### [Work to complete]
From the first line to the last, reproduce the data exactly.
───── Data records
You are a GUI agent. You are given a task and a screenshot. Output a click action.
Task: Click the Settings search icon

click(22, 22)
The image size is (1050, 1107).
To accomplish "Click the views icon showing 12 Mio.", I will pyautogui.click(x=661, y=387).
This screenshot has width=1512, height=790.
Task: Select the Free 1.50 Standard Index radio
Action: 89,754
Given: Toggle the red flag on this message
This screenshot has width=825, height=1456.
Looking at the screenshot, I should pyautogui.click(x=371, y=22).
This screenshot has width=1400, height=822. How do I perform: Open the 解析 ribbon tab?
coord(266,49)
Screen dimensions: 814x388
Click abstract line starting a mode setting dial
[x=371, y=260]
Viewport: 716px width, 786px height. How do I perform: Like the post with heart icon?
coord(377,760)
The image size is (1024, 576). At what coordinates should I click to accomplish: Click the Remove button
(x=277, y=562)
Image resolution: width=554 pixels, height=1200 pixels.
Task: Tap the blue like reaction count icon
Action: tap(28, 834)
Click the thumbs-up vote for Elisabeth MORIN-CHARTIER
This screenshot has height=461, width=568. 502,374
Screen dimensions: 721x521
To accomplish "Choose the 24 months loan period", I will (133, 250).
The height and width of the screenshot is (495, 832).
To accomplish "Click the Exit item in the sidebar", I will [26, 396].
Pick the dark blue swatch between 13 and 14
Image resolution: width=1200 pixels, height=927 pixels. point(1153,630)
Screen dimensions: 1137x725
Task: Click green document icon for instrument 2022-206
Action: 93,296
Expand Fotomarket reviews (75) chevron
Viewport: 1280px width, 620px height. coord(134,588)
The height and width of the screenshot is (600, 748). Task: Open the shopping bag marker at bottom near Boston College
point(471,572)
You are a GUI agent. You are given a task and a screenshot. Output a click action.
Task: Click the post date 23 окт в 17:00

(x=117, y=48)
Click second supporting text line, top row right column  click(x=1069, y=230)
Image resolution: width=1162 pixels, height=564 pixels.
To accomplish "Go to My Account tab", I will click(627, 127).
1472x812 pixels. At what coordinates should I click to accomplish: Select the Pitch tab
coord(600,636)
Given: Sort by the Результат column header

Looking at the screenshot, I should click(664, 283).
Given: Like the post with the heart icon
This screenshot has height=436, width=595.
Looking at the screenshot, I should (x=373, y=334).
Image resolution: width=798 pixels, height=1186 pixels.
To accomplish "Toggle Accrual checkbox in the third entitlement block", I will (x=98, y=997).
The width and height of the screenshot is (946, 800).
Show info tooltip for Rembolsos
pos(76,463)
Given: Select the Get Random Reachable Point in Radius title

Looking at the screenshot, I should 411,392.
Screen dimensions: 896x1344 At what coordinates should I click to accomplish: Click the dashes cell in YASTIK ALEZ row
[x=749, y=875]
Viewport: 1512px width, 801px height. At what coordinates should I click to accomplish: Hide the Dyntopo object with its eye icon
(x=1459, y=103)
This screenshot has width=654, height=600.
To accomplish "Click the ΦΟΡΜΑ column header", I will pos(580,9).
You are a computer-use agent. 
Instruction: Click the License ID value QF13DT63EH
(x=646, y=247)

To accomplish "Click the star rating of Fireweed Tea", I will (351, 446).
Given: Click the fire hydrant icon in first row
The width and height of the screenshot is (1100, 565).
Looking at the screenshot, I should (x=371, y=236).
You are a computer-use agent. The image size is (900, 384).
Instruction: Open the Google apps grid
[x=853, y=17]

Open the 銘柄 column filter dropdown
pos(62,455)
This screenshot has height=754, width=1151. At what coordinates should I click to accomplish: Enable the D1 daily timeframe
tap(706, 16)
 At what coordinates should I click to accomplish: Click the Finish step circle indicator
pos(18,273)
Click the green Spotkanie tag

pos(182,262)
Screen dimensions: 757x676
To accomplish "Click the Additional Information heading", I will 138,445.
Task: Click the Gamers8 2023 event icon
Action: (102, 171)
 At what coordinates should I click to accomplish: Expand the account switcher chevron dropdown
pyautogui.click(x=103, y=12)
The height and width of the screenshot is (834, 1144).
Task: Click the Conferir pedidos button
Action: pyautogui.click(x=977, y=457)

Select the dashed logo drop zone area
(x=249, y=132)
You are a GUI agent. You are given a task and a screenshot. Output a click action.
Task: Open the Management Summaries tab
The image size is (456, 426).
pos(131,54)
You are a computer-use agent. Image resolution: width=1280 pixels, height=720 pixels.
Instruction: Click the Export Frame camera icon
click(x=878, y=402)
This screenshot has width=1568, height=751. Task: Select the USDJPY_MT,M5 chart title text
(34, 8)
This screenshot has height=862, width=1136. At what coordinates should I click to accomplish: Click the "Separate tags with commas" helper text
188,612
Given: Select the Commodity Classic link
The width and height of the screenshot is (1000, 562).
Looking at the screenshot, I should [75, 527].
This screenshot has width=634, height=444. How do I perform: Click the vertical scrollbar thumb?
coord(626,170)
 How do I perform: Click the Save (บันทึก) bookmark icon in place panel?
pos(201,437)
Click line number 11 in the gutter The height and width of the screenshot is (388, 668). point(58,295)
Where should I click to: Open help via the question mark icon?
──────────
### [Answer space]
You are a GUI agent. You are given a task and a screenshot. Output a click action.
Task: Click the Settings search icon

click(22, 22)
The image size is (1050, 1107).
To accomplish "Click the views icon showing 12 Mio.", I will pyautogui.click(x=661, y=387).
This screenshot has width=1512, height=790.
Task: Select the Free 1.50 Standard Index radio
Action: 89,754
Given: Toggle the red flag on this message
This screenshot has width=825, height=1456.
Looking at the screenshot, I should pyautogui.click(x=371, y=22).
This screenshot has width=1400, height=822. How do I perform: Open the 解析 ribbon tab?
coord(266,49)
Screen dimensions: 814x388
Click abstract line starting a mode setting dial
[x=371, y=260]
Viewport: 716px width, 786px height. How do I perform: Like the post with heart icon?
coord(377,760)
The image size is (1024, 576). At what coordinates should I click to accomplish: Click the Remove button
(x=277, y=562)
Image resolution: width=554 pixels, height=1200 pixels.
Task: Tap the blue like reaction count icon
Action: tap(28, 834)
Click the thumbs-up vote for Elisabeth MORIN-CHARTIER
This screenshot has height=461, width=568. 502,374
Screen dimensions: 721x521
To accomplish "Choose the 24 months loan period", I will (133, 250).
The height and width of the screenshot is (495, 832).
To accomplish "Click the Exit item in the sidebar", I will [26, 396].
Pick the dark blue swatch between 13 and 14
Image resolution: width=1200 pixels, height=927 pixels. point(1153,630)
Screen dimensions: 1137x725
Task: Click green document icon for instrument 2022-206
Action: 93,296
Expand Fotomarket reviews (75) chevron
Viewport: 1280px width, 620px height. coord(134,588)
The height and width of the screenshot is (600, 748). Task: Open the shopping bag marker at bottom near Boston College
point(471,572)
You are a GUI agent. You are given a task and a screenshot. Output a click action.
Task: Click the post date 23 окт в 17:00

(x=117, y=48)
Click second supporting text line, top row right column  click(x=1069, y=230)
Image resolution: width=1162 pixels, height=564 pixels.
To accomplish "Go to My Account tab", I will click(627, 127).
1472x812 pixels. At what coordinates should I click to accomplish: Select the Pitch tab
coord(600,636)
Given: Sort by the Результат column header

Looking at the screenshot, I should click(664, 283).
Given: Like the post with the heart icon
This screenshot has height=436, width=595.
Looking at the screenshot, I should (x=373, y=334).
Image resolution: width=798 pixels, height=1186 pixels.
To accomplish "Toggle Accrual checkbox in the third entitlement block", I will (x=98, y=997).
The width and height of the screenshot is (946, 800).
Show info tooltip for Rembolsos
pos(76,463)
Given: Select the Get Random Reachable Point in Radius title

Looking at the screenshot, I should 411,392.
Screen dimensions: 896x1344 At what coordinates should I click to accomplish: Click the dashes cell in YASTIK ALEZ row
[x=749, y=875]
Viewport: 1512px width, 801px height. At what coordinates should I click to accomplish: Hide the Dyntopo object with its eye icon
(x=1459, y=103)
This screenshot has width=654, height=600.
To accomplish "Click the ΦΟΡΜΑ column header", I will pos(580,9).
You are a computer-use agent. 
Instruction: Click the License ID value QF13DT63EH
(x=646, y=247)

To accomplish "Click the star rating of Fireweed Tea", I will (351, 446).
Given: Click the fire hydrant icon in first row
The width and height of the screenshot is (1100, 565).
Looking at the screenshot, I should (x=371, y=236).
You are a computer-use agent. The image size is (900, 384).
Instruction: Open the Google apps grid
[x=853, y=17]

Open the 銘柄 column filter dropdown
pos(62,455)
This screenshot has height=754, width=1151. At what coordinates should I click to accomplish: Enable the D1 daily timeframe
tap(706, 16)
 At what coordinates should I click to accomplish: Click the Finish step circle indicator
pos(18,273)
Click the green Spotkanie tag

pos(182,262)
Screen dimensions: 757x676
To accomplish "Click the Additional Information heading", I will 138,445.
Task: Click the Gamers8 2023 event icon
Action: (102, 171)
 At what coordinates should I click to accomplish: Expand the account switcher chevron dropdown
pyautogui.click(x=103, y=12)
The height and width of the screenshot is (834, 1144).
Task: Click the Conferir pedidos button
Action: pyautogui.click(x=977, y=457)

Select the dashed logo drop zone area
(x=249, y=132)
You are a GUI agent. You are given a task and a screenshot. Output a click action.
Task: Open the Management Summaries tab
The image size is (456, 426).
pos(131,54)
You are a computer-use agent. Image resolution: width=1280 pixels, height=720 pixels.
Instruction: Click the Export Frame camera icon
click(x=878, y=402)
This screenshot has width=1568, height=751. Task: Select the USDJPY_MT,M5 chart title text
(34, 8)
This screenshot has height=862, width=1136. At what coordinates should I click to accomplish: Click the "Separate tags with commas" helper text
188,612
Given: Select the Commodity Classic link
The width and height of the screenshot is (1000, 562).
Looking at the screenshot, I should [75, 527].
This screenshot has width=634, height=444. How do I perform: Click the vertical scrollbar thumb?
coord(626,170)
 How do I perform: Click the Save (บันทึก) bookmark icon in place panel?
pos(201,437)
Click line number 11 in the gutter The height and width of the screenshot is (388, 668). point(58,295)
Where should I click to: Open help via the question mark icon?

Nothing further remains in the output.